I believe in the promise that in Heaven the work we will be assigned by God will be perfectly satisfying and fulfilling. Back in college I used to think that Heaven meant we wouldn't have to do any work and could just lay around enjoying God’s glory, but I figured if mostly all the Biblical characters worked very hard to fulfill their calling in God that it had to be somehow tied to what God intends for us in the future. And that is not to say that all the work we do now is futile, but rather that the common reasons for why we work are. There is meaning to be found in doing a job that can provide for your family, that can support missionaries in the World, and that can help the poor and in need. What distinguishes godly work from pointless work is that in whatever we do we do it for God. That besides those who are clearly seen working in the church there are those that work quietly in the back and sidelines, doing what God has called them to. For God had called all of us to certain duties, as in the parable of the talents, people were given different amounts and expected to produce with what they had and not to compare with how many that other guy/gal started with.

Meaning isn't found in being happy in this world. It isn't found in the wisdoms that tell us to work hard now so we can rest later, or to find the spouse that will make you most happy. 1 Corinthians tells us that the wisdom of God confounds the world and is a stumbling block to those who can’t accept it. But to us that have been called, it is salvation and peace and joy. Meaning is found in following faithfully after God every day. To see the choices before us and pick the one that is a life of serving others and bearing our cross. To realize that the people in our lives are not to ignored for the sake of wanting better, but rather here to support and bear with each other in the road to Christ.
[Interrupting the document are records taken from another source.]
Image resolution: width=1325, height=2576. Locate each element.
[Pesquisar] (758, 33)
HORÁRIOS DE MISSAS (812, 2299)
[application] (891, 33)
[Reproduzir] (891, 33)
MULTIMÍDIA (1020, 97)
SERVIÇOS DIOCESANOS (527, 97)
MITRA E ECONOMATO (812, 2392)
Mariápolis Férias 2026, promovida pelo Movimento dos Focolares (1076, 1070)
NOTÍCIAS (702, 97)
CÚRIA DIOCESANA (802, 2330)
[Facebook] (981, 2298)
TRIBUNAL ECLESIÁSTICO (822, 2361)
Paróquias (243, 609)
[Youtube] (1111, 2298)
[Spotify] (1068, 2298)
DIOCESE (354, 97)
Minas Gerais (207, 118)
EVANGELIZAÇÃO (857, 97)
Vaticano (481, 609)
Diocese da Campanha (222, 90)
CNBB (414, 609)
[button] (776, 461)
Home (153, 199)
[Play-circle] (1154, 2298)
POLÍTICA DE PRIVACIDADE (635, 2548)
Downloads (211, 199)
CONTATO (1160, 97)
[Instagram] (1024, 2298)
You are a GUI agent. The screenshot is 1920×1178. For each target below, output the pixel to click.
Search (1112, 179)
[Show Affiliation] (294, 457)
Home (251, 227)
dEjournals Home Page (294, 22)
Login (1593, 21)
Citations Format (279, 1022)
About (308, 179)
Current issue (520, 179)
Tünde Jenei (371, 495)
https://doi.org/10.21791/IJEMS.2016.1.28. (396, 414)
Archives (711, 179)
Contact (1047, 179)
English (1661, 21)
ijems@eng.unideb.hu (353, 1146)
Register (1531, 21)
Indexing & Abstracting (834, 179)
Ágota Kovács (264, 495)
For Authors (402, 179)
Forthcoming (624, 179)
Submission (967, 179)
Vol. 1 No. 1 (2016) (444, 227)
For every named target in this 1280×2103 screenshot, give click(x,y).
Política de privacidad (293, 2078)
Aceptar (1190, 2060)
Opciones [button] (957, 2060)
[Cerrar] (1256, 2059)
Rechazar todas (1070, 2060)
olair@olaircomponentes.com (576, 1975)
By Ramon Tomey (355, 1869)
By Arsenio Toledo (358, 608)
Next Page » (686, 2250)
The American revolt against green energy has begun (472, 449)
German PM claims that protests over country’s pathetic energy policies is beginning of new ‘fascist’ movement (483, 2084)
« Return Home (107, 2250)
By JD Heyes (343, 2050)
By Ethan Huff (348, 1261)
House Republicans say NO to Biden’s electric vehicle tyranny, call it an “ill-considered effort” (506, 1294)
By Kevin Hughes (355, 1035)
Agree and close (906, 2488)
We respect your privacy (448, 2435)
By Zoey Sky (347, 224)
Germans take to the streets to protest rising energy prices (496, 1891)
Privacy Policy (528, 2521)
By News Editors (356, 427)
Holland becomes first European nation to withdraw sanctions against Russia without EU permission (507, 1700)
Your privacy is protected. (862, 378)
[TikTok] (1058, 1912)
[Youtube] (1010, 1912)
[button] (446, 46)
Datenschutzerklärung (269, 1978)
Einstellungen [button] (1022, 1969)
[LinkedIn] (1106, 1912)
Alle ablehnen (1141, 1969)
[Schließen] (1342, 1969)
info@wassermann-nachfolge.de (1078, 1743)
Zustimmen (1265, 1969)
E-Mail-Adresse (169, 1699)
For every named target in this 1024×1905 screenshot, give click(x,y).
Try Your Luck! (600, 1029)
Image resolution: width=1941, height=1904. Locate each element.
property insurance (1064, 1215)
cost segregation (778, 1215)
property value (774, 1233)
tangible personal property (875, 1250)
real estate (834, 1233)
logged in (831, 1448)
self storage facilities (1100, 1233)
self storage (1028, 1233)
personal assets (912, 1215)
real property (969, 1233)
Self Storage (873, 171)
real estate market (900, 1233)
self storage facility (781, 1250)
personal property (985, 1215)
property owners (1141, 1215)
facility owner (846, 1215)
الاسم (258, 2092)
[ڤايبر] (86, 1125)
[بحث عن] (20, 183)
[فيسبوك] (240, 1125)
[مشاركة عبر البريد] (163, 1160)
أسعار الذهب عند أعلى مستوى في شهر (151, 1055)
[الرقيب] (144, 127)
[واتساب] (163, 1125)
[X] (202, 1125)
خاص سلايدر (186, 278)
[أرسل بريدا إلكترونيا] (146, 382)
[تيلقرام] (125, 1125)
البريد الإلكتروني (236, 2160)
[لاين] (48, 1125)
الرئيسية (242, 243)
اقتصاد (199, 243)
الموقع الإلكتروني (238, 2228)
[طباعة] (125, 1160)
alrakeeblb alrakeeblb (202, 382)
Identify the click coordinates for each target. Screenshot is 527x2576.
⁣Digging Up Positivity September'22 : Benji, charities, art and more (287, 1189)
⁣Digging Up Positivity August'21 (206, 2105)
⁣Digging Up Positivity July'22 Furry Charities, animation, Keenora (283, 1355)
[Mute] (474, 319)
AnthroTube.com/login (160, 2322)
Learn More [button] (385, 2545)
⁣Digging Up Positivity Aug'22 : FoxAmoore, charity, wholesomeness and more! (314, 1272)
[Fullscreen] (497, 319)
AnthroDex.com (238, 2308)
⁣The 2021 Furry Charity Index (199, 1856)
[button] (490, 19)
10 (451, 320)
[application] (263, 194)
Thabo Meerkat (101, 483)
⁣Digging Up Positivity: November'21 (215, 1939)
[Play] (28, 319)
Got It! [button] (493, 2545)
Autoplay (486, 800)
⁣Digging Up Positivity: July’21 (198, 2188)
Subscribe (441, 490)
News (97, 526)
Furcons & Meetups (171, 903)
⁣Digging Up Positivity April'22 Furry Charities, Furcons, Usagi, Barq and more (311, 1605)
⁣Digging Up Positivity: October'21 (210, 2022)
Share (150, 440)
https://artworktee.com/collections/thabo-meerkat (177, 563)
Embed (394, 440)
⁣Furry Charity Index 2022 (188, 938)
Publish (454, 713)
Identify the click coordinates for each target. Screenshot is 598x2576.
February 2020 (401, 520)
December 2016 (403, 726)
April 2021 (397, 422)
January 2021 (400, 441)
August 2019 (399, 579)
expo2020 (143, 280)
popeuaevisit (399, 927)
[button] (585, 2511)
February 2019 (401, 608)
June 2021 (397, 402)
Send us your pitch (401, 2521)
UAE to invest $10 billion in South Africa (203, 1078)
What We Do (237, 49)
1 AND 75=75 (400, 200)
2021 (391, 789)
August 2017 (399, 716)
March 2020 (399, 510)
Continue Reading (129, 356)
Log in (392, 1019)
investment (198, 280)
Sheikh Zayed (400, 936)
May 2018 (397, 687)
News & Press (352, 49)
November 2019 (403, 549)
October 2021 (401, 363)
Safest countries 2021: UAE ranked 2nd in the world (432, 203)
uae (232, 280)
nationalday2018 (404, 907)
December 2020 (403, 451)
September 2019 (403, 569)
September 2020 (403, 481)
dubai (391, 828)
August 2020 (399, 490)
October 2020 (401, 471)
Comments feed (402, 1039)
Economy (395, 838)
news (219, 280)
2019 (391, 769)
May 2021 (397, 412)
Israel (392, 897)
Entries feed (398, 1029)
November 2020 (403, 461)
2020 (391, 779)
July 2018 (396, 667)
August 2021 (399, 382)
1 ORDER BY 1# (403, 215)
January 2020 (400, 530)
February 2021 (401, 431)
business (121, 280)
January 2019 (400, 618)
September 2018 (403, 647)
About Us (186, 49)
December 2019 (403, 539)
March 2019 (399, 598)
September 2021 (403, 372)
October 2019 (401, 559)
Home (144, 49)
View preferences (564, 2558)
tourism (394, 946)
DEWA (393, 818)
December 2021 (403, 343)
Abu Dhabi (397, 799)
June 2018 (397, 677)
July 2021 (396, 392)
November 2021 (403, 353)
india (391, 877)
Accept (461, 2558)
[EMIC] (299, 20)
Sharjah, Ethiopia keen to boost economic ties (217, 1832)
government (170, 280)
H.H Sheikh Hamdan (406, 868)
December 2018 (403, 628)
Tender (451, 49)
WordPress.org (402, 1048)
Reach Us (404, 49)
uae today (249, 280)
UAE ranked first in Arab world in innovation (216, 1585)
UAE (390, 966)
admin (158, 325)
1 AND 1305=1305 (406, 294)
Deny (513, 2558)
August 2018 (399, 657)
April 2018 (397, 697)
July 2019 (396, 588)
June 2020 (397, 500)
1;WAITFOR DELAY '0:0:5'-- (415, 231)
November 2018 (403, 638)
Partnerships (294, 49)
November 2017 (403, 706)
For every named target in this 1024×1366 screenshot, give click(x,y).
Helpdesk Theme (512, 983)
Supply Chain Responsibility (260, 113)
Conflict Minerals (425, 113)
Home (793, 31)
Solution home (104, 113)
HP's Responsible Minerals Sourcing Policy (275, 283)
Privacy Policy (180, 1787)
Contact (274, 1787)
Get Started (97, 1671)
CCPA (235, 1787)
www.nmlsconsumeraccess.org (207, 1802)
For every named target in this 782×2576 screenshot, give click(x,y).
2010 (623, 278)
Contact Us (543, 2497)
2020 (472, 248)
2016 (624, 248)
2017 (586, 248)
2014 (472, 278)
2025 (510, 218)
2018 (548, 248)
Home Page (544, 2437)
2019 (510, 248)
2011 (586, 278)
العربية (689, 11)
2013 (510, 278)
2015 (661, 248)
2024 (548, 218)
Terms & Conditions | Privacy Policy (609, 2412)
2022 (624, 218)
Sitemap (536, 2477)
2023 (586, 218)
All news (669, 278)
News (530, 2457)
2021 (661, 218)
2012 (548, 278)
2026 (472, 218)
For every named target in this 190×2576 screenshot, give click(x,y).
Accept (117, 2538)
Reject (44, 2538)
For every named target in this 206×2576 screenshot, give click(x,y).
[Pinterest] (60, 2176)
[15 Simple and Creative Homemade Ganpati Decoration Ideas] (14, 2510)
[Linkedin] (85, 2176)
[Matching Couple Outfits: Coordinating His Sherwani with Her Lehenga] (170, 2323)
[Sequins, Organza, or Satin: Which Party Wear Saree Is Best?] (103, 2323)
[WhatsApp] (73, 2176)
Faith doesn't die in a great sudden explosion of realization that there is no God. It isn't suddenly changed when someone provides a great argument against Jesus. I believe faith dies in the slow stumbling death of everyday submission to the world. Something subtle but surely enough stone by stone our foundation is torn away until one day we find we no longer walk with Christ. And so each new day by the strength of God we should follow faithfully after Him and build up the foundation that Christ has provided that we might be protected from the temptations of the enemy. I think ultimately, we are called each day to be bold with the gospel. To follow almost recklessly after the conviction God has placed in our hearts, trusting that He’ll provide by grace what we can’t achieve by our hands. And whether or not we succeed at the end of the day, we will always know there is a loving Father to welcome us home.